As we continue to look at the development of the Asian tennis player we look at one particular player; Zheng Jie. Our continuation into the Asian tennis development has brought us to a player from Sichuan Province of China. A place that overcame the devastation of an earthquake in 2008 with the help of people like Zheng Jie. She donated her winnings from Wimbledon to help her hometown.
Zheng Jie was born July 5, 1983 in Chengdu, Sichuan, People’s Republic of China. She played her first professional tournament in 2000 and turned pro in 2003. Three years later she became the first Chinese player to win a Wimbledon title in 2006. A year later in 2007 she injured her ankle in the French Open to sit her out for the rest of the year.
Her career has been amazing to say the least in 2000 she played her first ITF circuit event in China, 2001 played first tour qualifying at Shanghai and won one doubles title on the circuit, 2002 played first main draw tour at Shanghai reaching 2nd round to lose to Anna Kournikova, made it to the quarterfinals at Quebec City, reached 2 round twice and fell in the 1st round four times and in the Tour qualifying seven times.
In 2004, she had her Top 100 season and later that year became her Top 50.
In 2005 she had a tough year but she won two Tour doubles titles and one doubles title on the ITF Circuit.
In 2006 she won 47 of 60 doubles matches in with a fairly exclusive partnership with Zi Yan (19 of 20 events). She also became the first Chinese player to earn $1 million in career prize money after her attendance at Wimbledon.
In 2007 she sat out the rest of the season after the French Open/Roland Garros with a left ankle injury.
In 2008 she exploded back to make it to the semi-finals at Wimbledon as a wild card ranked at 133. That year she also competed in Sydney/Olympics to win doubles bronze medal with partner Zi Yan.
In 2009 she had another Top 40 season and set a new Chinese national ranking record of toping the Top 20. She again suffered injury problems with her wrist during various matches and the Fed Cup World Group Play-off against Germany which her team lost.
This year in 2010 she is doing well winning Kuala Lumpur in doubles with partner Chan. As of July 12, 2010 the WTA Tour Rankings as put her statistics as 23 in Singles, 17 in Race Singles, and 20 in Doubles. Her year to date Win-Loss Record for Singles is 18 – 12, and Doubles 20 – 10. Her Year to Date Prize Money earnings is $600,000+ and growing.

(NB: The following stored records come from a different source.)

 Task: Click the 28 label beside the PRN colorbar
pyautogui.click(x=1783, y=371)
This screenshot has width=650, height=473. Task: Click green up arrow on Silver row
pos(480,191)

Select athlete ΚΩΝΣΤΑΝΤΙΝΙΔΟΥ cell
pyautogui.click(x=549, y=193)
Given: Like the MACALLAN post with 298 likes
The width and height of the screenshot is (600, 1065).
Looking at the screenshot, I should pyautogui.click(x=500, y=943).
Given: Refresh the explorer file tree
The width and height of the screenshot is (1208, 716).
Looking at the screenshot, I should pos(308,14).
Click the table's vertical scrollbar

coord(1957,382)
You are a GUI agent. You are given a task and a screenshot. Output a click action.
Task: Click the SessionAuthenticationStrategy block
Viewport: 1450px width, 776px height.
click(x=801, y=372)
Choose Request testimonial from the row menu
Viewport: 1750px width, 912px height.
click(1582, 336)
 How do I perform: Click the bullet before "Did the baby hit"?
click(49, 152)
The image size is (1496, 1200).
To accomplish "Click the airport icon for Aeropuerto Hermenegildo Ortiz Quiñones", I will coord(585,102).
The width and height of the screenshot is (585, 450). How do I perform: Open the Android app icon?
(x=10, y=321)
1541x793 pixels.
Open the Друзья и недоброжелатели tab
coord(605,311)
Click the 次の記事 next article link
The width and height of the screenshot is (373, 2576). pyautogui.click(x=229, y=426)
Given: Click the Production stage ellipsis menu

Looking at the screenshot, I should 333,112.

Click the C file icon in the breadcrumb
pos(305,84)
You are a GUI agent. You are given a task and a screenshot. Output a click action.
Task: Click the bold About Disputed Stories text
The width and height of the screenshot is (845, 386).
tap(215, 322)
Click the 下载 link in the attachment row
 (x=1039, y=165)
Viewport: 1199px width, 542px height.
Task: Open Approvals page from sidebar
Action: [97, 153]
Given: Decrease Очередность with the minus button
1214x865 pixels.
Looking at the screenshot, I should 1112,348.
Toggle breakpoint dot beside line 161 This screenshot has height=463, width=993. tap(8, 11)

As we look into how the Asian players stand up in the rankings we see players such as Na Li, Jie Zheng, and Shuai Peng ranked #1, #2, and #4 in the Asian ranking but in the WTA ranking they respectively rank as 15, 23, and 51 all in the Top 100 in women. In overall ranking in the WTA Asian women are ranking in the Top 100 with 10 of the women in the WTA Top 100 being from Asia (3 from CHN, 2 from JPN, 1 from KAZ, 1 from THA, 2 from TPE, and 1 from IND). These rankings show the sudden increase in the WTA of Asian Women. As rankings go it could take forever to review just what impact the Asian Women are making on the WTA circuit; but believe they are slowly creeping up the rankings. There are Asian WTA players ranked from 15 to 1111 which is tied by two players representing Japan (Yoko Naito and Tomoko Sugano) and in the Asian Tennis Federation they are tied at 186 in rankings.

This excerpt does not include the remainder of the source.